O'Malley called critics of his policy "ideologues on the left.
O'Malley still believes that 100,000 arrests in a city of 600,000 is a great ide.
BALTIMORE Baltimore Mayor Stephanie Rawlings-Blake said Wednesday she will not combat crime by returning to the days of so-called mass arrests of minor offenses.
In an opinion-editorial piece published Wednesday in The Baltimore Sun, Gov. Martin O'Malley stepped up his campaign to get the city to go back to what he did when he was mayor: have a policing policy that led to more than 100,000 arrests per year -- many for minor offenses.
The mayor and governor are widely seen as friends, but they are not on the same page on this issue and the continuing debate, the mayor said, is causing many communities to worry.

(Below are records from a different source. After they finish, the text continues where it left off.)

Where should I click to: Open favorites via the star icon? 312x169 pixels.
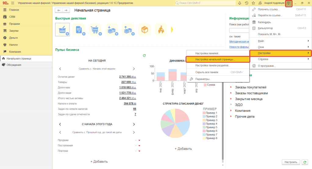click(x=253, y=3)
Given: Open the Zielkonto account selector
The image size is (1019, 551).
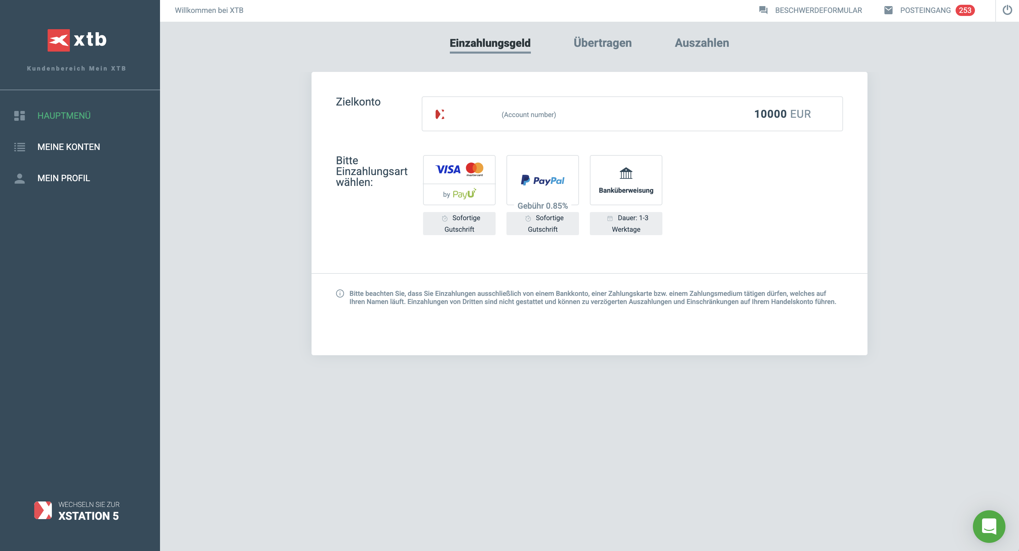Looking at the screenshot, I should tap(632, 114).
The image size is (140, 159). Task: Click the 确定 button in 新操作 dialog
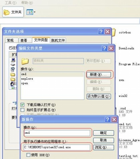(104, 133)
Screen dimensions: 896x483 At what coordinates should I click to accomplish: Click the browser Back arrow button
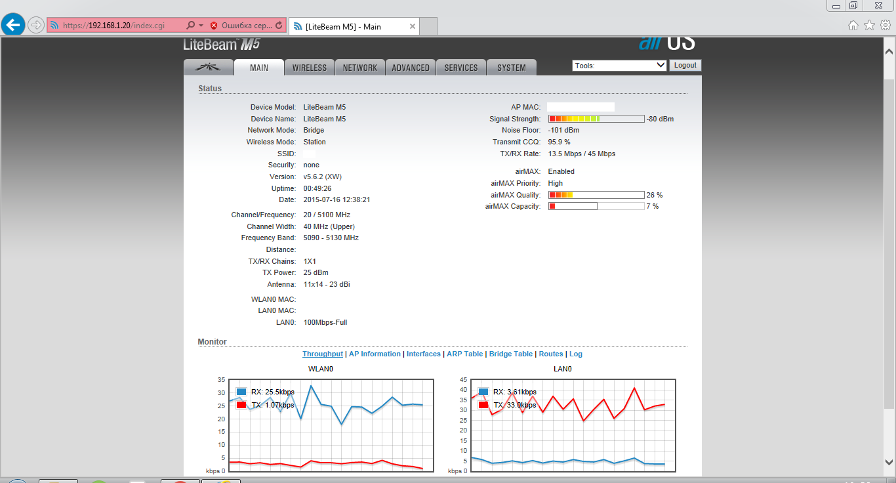point(13,25)
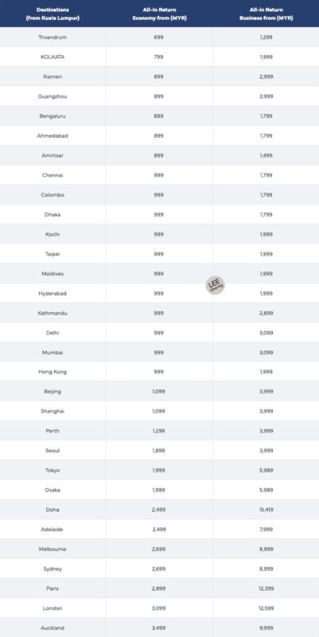Click the Destinations (from Kuala Lumpur) column header

(x=53, y=14)
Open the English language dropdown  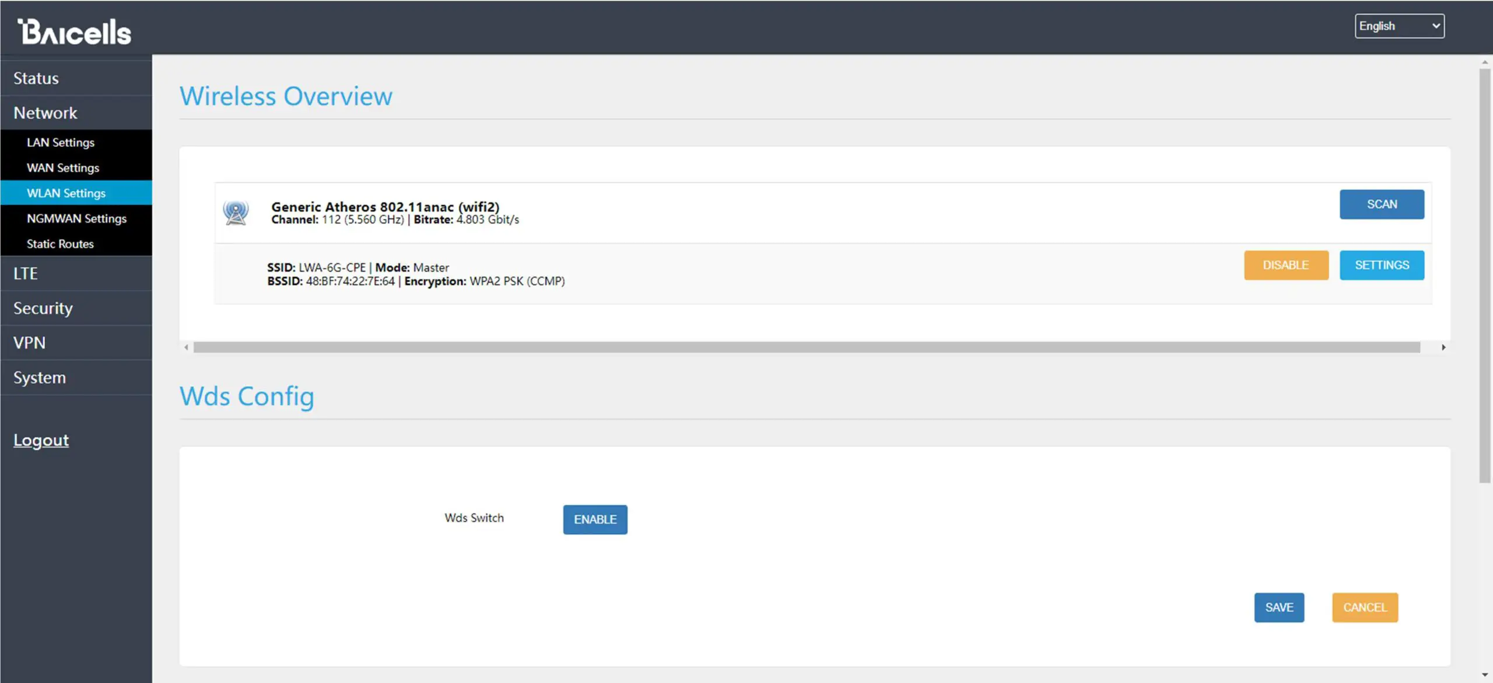(x=1399, y=26)
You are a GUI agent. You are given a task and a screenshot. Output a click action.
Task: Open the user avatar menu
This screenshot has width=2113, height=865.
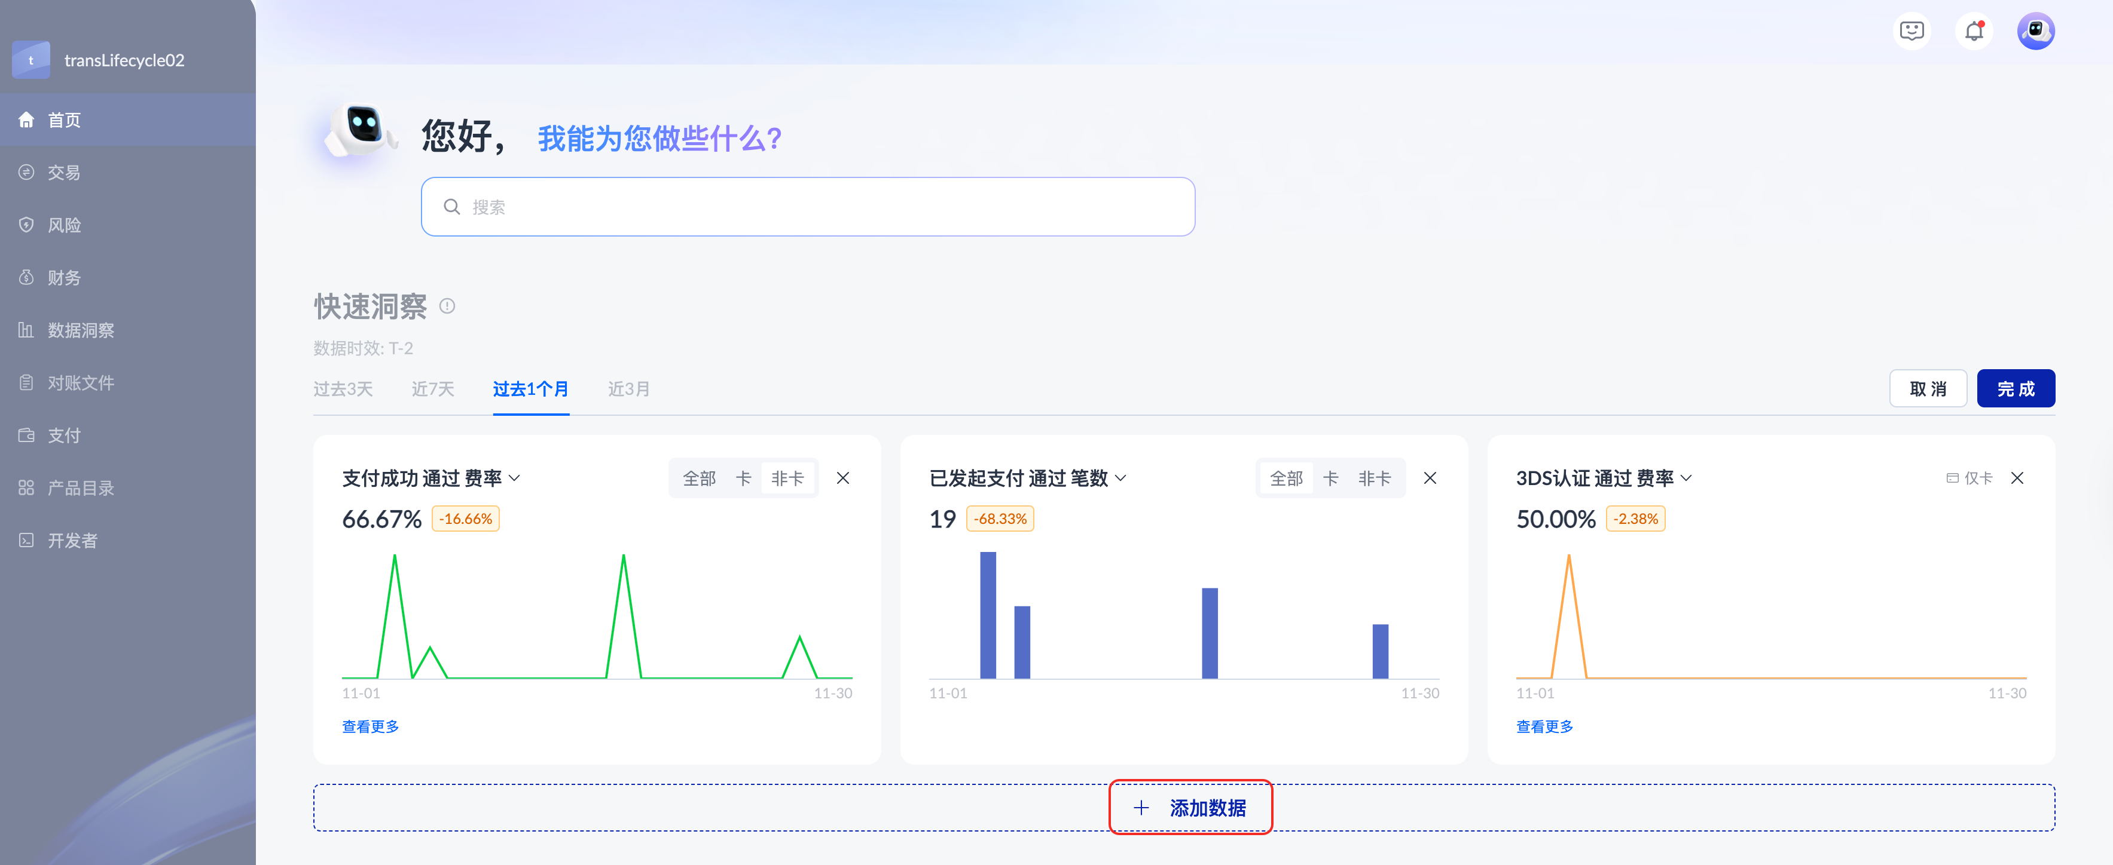click(x=2035, y=31)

"Homicides are going up for the second year in a row, and shootings are up year to date. Why? I believe it has to do with the fact that enforcement levels have fallen to a 13-year low," the governor wrote.
O'Malley called critics of his policy "ideologues on the left." . . .
"Honest minds can differ, but this honest mind is also fact-dependent, and the data show that more arrests didn't lead to a safer city," Rawlings-Blake countered Wednesday.
The mayor's office produced a chart showing a steady decline in violent crime since 2006 -- the year O'Malley left City Hall -- and arrests reached their peak. It was to counter a chart produced by the governor to argue otherwise.
In some communities, the tactic was known as "the bad old days" when so many people got locked up that the line at Central Booking was long.